# Task goal
Print out each record, keeping it identical to the original.
#### Information shown ####
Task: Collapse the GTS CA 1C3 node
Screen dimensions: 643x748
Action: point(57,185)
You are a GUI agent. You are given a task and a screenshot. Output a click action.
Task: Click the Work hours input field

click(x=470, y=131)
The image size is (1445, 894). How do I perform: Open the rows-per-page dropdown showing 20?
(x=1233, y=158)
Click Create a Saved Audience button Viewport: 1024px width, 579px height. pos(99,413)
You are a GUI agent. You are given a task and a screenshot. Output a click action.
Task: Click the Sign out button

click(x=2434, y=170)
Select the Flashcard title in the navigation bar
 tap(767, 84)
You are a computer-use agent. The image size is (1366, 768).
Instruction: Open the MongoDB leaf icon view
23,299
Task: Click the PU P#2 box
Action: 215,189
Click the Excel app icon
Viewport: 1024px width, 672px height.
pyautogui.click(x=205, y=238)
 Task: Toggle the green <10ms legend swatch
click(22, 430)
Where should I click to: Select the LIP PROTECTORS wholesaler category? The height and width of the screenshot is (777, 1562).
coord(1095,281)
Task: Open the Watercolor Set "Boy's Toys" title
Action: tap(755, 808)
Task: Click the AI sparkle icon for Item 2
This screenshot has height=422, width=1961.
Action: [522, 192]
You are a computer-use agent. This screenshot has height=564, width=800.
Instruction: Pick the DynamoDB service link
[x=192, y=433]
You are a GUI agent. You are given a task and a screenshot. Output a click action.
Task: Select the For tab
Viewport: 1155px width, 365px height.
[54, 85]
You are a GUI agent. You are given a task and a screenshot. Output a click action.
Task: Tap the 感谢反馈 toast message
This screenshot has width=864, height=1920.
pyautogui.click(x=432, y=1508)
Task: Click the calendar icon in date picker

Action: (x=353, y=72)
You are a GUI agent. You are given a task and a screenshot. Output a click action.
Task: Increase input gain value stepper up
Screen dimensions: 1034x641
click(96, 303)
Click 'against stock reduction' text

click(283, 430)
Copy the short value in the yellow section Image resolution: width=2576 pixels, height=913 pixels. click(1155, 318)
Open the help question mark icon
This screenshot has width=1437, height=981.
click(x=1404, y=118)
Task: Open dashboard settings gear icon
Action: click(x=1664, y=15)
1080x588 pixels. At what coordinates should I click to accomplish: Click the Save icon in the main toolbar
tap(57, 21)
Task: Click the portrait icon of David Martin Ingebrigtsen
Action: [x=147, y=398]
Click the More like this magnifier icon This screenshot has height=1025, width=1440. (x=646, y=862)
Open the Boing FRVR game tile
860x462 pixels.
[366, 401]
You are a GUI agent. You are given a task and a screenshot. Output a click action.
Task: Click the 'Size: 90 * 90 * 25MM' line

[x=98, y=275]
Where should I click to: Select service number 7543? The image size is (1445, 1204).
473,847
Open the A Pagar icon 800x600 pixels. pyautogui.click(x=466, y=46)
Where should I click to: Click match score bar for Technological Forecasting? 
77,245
####
# Exercise output
Task: Collapse the GTS CA 1C3 node
Screen dimensions: 643x748
Action: point(57,185)
You are a GUI agent. You are given a task and a screenshot. Output a click action.
Task: Click the Work hours input field

click(x=470, y=131)
The image size is (1445, 894). How do I perform: Open the rows-per-page dropdown showing 20?
(x=1233, y=158)
Click Create a Saved Audience button Viewport: 1024px width, 579px height. pos(99,413)
You are a GUI agent. You are given a task and a screenshot. Output a click action.
Task: Click the Sign out button

click(x=2434, y=170)
Select the Flashcard title in the navigation bar
 tap(767, 84)
You are a computer-use agent. The image size is (1366, 768).
Instruction: Open the MongoDB leaf icon view
23,299
Task: Click the PU P#2 box
Action: 215,189
Click the Excel app icon
Viewport: 1024px width, 672px height.
pyautogui.click(x=205, y=238)
 Task: Toggle the green <10ms legend swatch
click(22, 430)
Where should I click to: Select the LIP PROTECTORS wholesaler category? The height and width of the screenshot is (777, 1562).
coord(1095,281)
Task: Open the Watercolor Set "Boy's Toys" title
Action: tap(755, 808)
Task: Click the AI sparkle icon for Item 2
This screenshot has height=422, width=1961.
Action: [522, 192]
You are a computer-use agent. This screenshot has height=564, width=800.
Instruction: Pick the DynamoDB service link
[x=192, y=433]
You are a GUI agent. You are given a task and a screenshot. Output a click action.
Task: Select the For tab
Viewport: 1155px width, 365px height.
[54, 85]
You are a GUI agent. You are given a task and a screenshot. Output a click action.
Task: Tap the 感谢反馈 toast message
This screenshot has width=864, height=1920.
pyautogui.click(x=432, y=1508)
Task: Click the calendar icon in date picker

Action: (x=353, y=72)
You are a GUI agent. You are given a task and a screenshot. Output a click action.
Task: Increase input gain value stepper up
Screen dimensions: 1034x641
click(96, 303)
Click 'against stock reduction' text

click(283, 430)
Copy the short value in the yellow section Image resolution: width=2576 pixels, height=913 pixels. click(1155, 318)
Open the help question mark icon
This screenshot has width=1437, height=981.
click(x=1404, y=118)
Task: Open dashboard settings gear icon
Action: click(x=1664, y=15)
1080x588 pixels. At what coordinates should I click to accomplish: Click the Save icon in the main toolbar
tap(57, 21)
Task: Click the portrait icon of David Martin Ingebrigtsen
Action: [x=147, y=398]
Click the More like this magnifier icon This screenshot has height=1025, width=1440. (x=646, y=862)
Open the Boing FRVR game tile
860x462 pixels.
[366, 401]
You are a GUI agent. You are given a task and a screenshot. Output a click action.
Task: Click the 'Size: 90 * 90 * 25MM' line

[x=98, y=275]
Where should I click to: Select service number 7543? The image size is (1445, 1204).
473,847
Open the A Pagar icon 800x600 pixels. pyautogui.click(x=466, y=46)
Where should I click to: Click match score bar for Technological Forecasting? 
77,245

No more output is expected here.